イスラフェル(新世紀エヴァンゲリオン)

登録日:2021/04/24 Sat 17:21:55
更新日:2024/12/12 Thu 17:01:29
所要時間:約 10 分で読めます






まったく恥をかかせおって……!



イスラフェル(ISRAFEL)とは『新世紀エヴァンゲリオン』に登場する謎の生命体「使徒」の一体。
なお、新劇場版には登場しない。

+ 目次

基礎データ

呼称:第7使徒
天使名:イスラフェル
全高:不明(エヴァよりひとまわり大きい)
体重:不明
象徴:音楽
能力:分裂・切り裂き・怪光線


概要

第3新東京市地下のNERV本部を目指し侵攻をした使徒の一体。
名前の「イスラフェル」はイスラームの伝承にある「音楽の天使」である「イスラーフィール」に由来する。
実はエヴァにおいてイスラームの天使をベースにした使徒はイスラフェルのみである。
ただし他の使徒同様劇中では天使名で呼ばれることはなく、主に「第7使徒」と呼称される。
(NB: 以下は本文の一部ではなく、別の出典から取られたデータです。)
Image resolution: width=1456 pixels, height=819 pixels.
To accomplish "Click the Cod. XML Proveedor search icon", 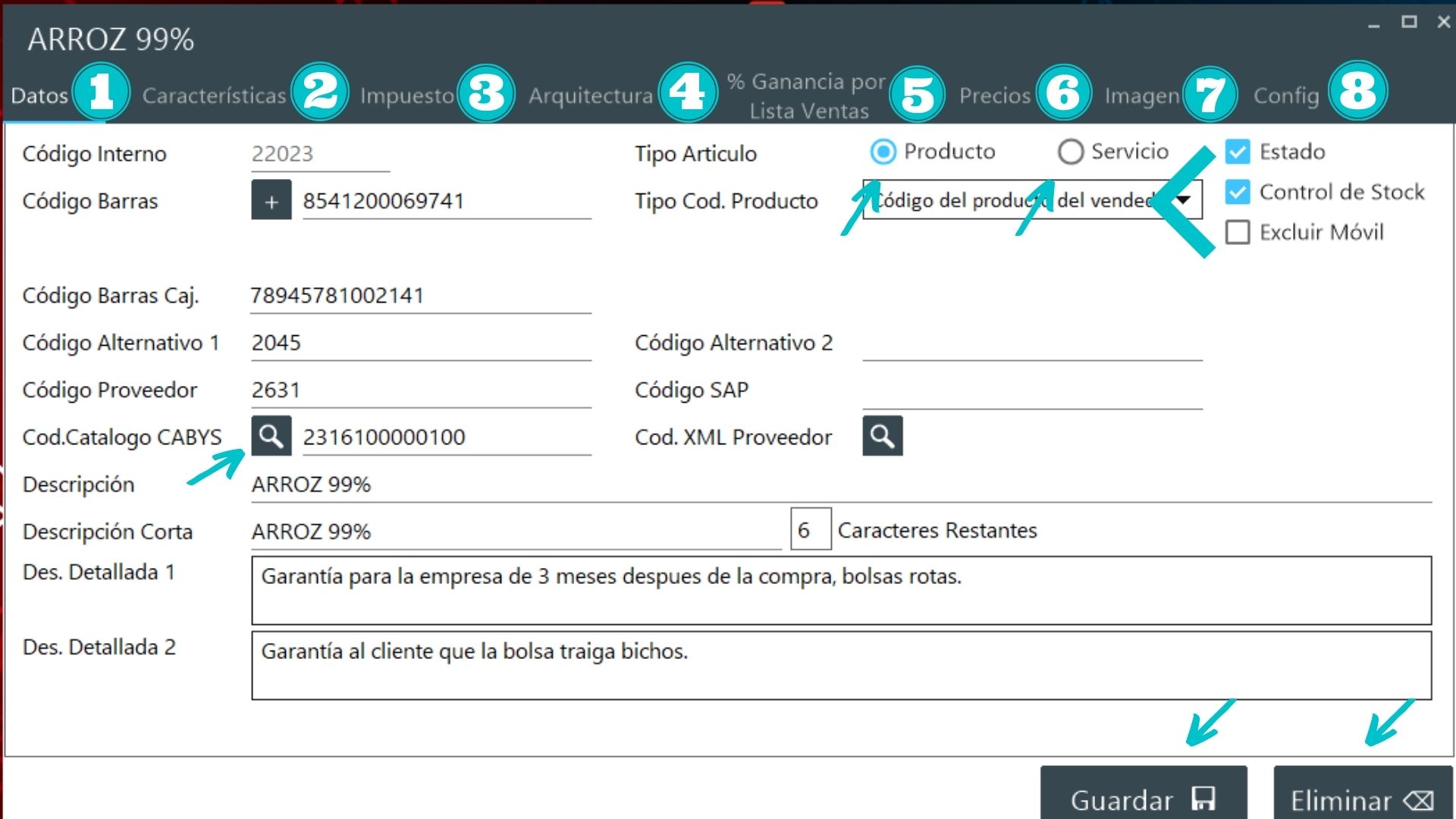I will pyautogui.click(x=882, y=436).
外見はサキエルと同じく二足歩行型だが「首のない人間」の様なフォルムで(ウルトラマンのジャミラのような体型といえばある程度想像ができるか)、身体の頭頂部から3本指の腕が弓の様に垂れ下がっており、胸部に大極図のような顔が存在し、その下にコアがある。
指は鋭い爪があり、対象を引き裂くのに用いられ、脚部は鳥のものに近い形をしている。
エリアを移動するときは主に歩行だが、作中では短距離ながら浮遊もしている。


能力

……と、外見的には大きな特徴のない使徒だが、身体を真っ二つにされる様な致命傷を1度負うと、切れ口から身体が生成されて2体に分裂すると言う驚くべき能力を持っている。
分裂前のカラーリングは灰色で顔部大極図模様は赤と青だったが、分裂後は1体がオレンジ、もう1体がオフホワイトになり、顔部の模様は白の円上に3つの穴が開いた形状で統一される。
作中ではオレンジの方を「」、オフホワイトの方を「」と呼称している。

分裂状態ではステータスは1体の時と同等な上に2体がシンクロしながら全く同じ動きをして全く同じ攻撃をしてくる。
最大の特徴として1体がダメージを受けても、もう1体が無事ならばダメージが瞬時に回復するという初見殺しすぎる能力を持っている。
ただし、2体共に大きなダメージを受けると再び分裂前の状態に戻る。
この際コアも1つに戻ろうとするが、肉体部の戻りに比べると多少時間差があり、このタイミングで双方のコアを攻撃されると撃破される。
が、逆に言えばこの状態でないと撃破が出来ない。
即ち戦闘の流れは……

①:1体の状態から2体へ分離させる。
②:2体を同時に攻撃してダメージを与え、1体へ戻らせる。
③:コアが1つに戻り切る前に同時に破壊する。
(もし破壊できなかった場合は再び①からやり直し。)

という流れで行わなければならない。
誰の目にも明らかだろうが、ぶっちゃけエヴァ単騎ではほぼ不可能な上に2機以上でも相当難しい。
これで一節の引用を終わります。